I watched a lot of anime last season, most of it unmemborable. Some of it unmentionable. Only two worth repeating. There were a number of disappointments. The Disappearance of Nagato Yuki-chan was worth watching, once, if you are a fan of the original. There’s a good drinking game to be had, picking out the callbacks to the original (“Kyon-kun, denwa“). The ending was a disappointing cop-out, possibly because there’s another three volumes of the manga yet to be written (see episodes 23 and 24 of Shirobako). Everybody else liked the second seasons of My Teen RomCom SNAFU, and Nisekoi. They were reasonably well done, but I thought they overstayed their welcome. So what two made the cut?
Sound, Euphonium: 響け! ユーフォニアム (hibi.ke! euu.fuo.ni.a.mu), perhaps better translated as Resonance! Euphonium. Overall, Eupho is the best anime of the season, and firmly ensconced as one of my all-time favorites. In some ways, it’s a typical sports anime, another going to Koshien series, where the underdog team fights its way to the nationals. Only the sport is high school concert band.

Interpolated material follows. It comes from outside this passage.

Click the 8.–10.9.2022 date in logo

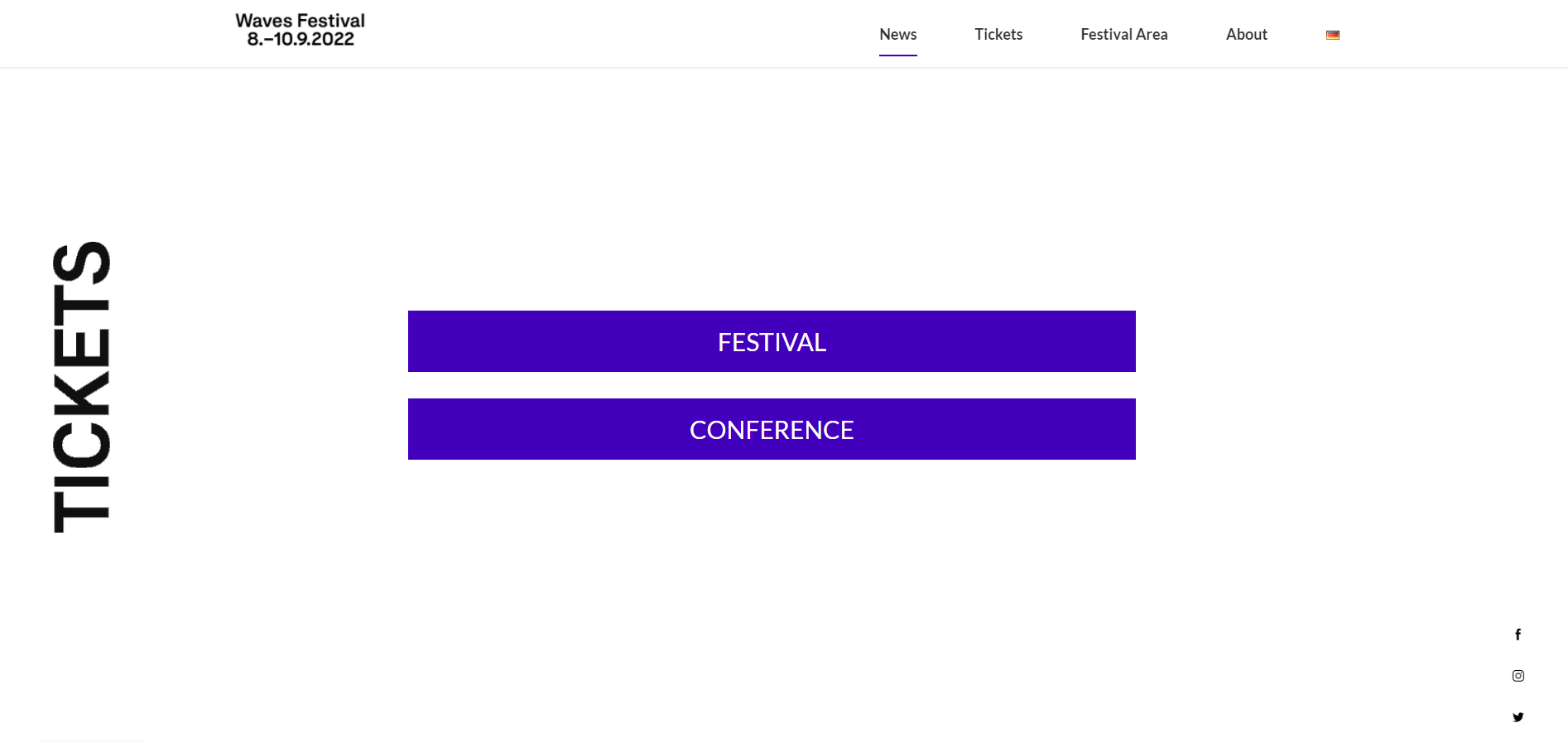(x=301, y=40)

We open with the end of the concert season at a middle school, where the graduating senior
Ōmae Kumiko (our POV character) sees her band take a ‘dud gold’. They won a gold, but didn’t get selected for the nationals. She moves on to high school and joins a lackluster band that decides they really do want to go to the nationals. The rest of the story is about the struggles of the band to come together, the internal politics to smooth out, and the individual relationships to jell.
As with all good stories, it’s about the characters, and it does a good job of highlighting the personalities and desires and struggles of a good number of the band members, even those that drop out early, or don’t make the final cut. There’s a number of budding romances, some of which are nipped in the bud, and Kumiko unexpectedly finds herself smitten with another girl, trumpet player Kōsaka Reina, and they provide one another much needed emotional support throughout the second half of the season.This not being a romcom or fanservice anime, the relationship never goes beyond mutual declaration, but some of the scenes are emotionally intense, in a quiet, understated sort of way.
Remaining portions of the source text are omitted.